Ancora: Working day and night rimase in scaletta sempre a partire dal 27 giugno e fino al 31 dicembre dello stesso anno; ciò valeva anche per Beat It. La canzone che dava il titolo all’album, Dangerous, invece venne proposta tra gli spettacoli realizzati a partire dal 24 agosto all’11 novembre del 1993. Mentre The way you make me feel dal 27 giugno al 15 luglio del 1992 e dal 12 al 31 dicembre sempre del 1992. Queste stesse date valevano anche per la canzone ‘Bad’.
Per quanto riguarda ‘In The Closet’ venne eseguita, in quel tour, solamente in un’unica data: quella del 16 settembre del 1992, quando il Dangerous World Tour fece tappa a Monaco, in versione strumentale, in onore alla Principessa Stefania di Monaco presente al concerto. ‘In the closet’ venne eseguita, come detto in versione strumentale, prima di Man in The Mirror.
‘Rocket Man’, invece, dal 27 giugno all’11 settembre del 1993 e ripresa durante le ultime tappe del tour: dall’8 al 10 ottobre del 1993 e dal 29 ottobre all’11 novembre dello stesso anno. Nella scaletta venne addirittura inserita anche ‘We are the world’, intonata dallo stesso coro che cantava insieme a Michael Jackson nelle ultime date del tour. Infine, Man In The Mirror: anche qui le date sono le stesse di Rocket Man.
A chiudere, per il momento, questo appuntamento, ci pensa un’altra perla datata sempre 1982, sempre estratta dal leggendario long play ‘Thriller’. ‘Beat It’. Chi la considera solamente una canzone si sbaglia di grosso. La suddetta canzone è molto di più di una semplice hit. Affonda le radici in un genere lontanissimo dalla cultura musicale afroamericana, il rock.

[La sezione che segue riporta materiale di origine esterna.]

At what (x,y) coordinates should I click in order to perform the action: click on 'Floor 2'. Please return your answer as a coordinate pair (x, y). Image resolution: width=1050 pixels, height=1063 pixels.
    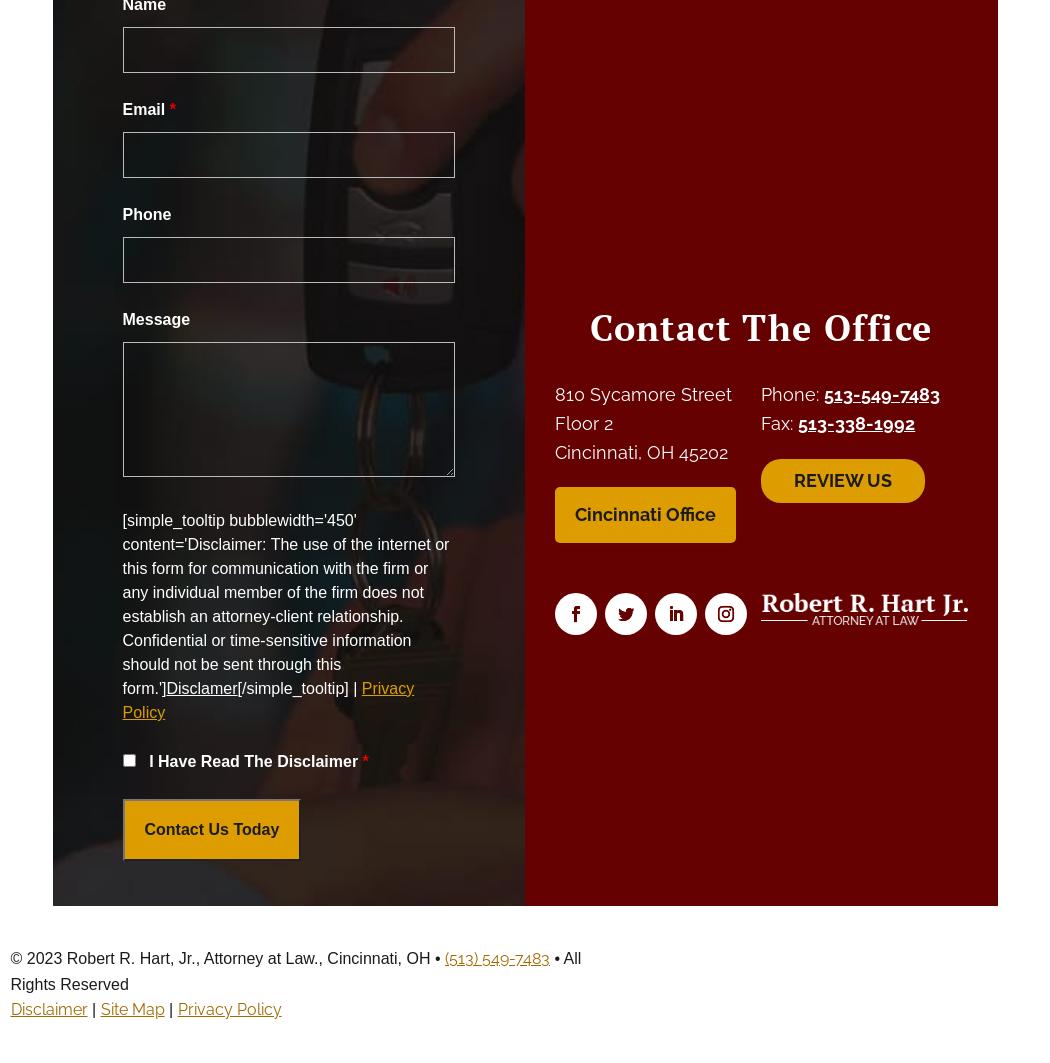
    Looking at the image, I should click on (583, 422).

Esattamente si parla rock-pop e come nella tradizione del genere nato settanta anni fa, come abbiamo ricordato in uno speciale di inizio estate, Michael Jackson si scatena come i migliori rocker sulla piazza. Il momento in cui si mantiene, sospeso nel vuoto, con le mani attaccate alle transenne è un chiaro richiamo di quel classico atteggiamento di cantante scalmanato e imprudente.
D’altronde c’è un altro richiamo in quella canzone, per non dire anche nel famoso video musicale, le band da strada che furono usate realmente nella realizzazione del video stesso e, giustamente, sostituite con due ballerini esperti nel ballo e con un finale che sfocia nel hard rock più puro e semplice.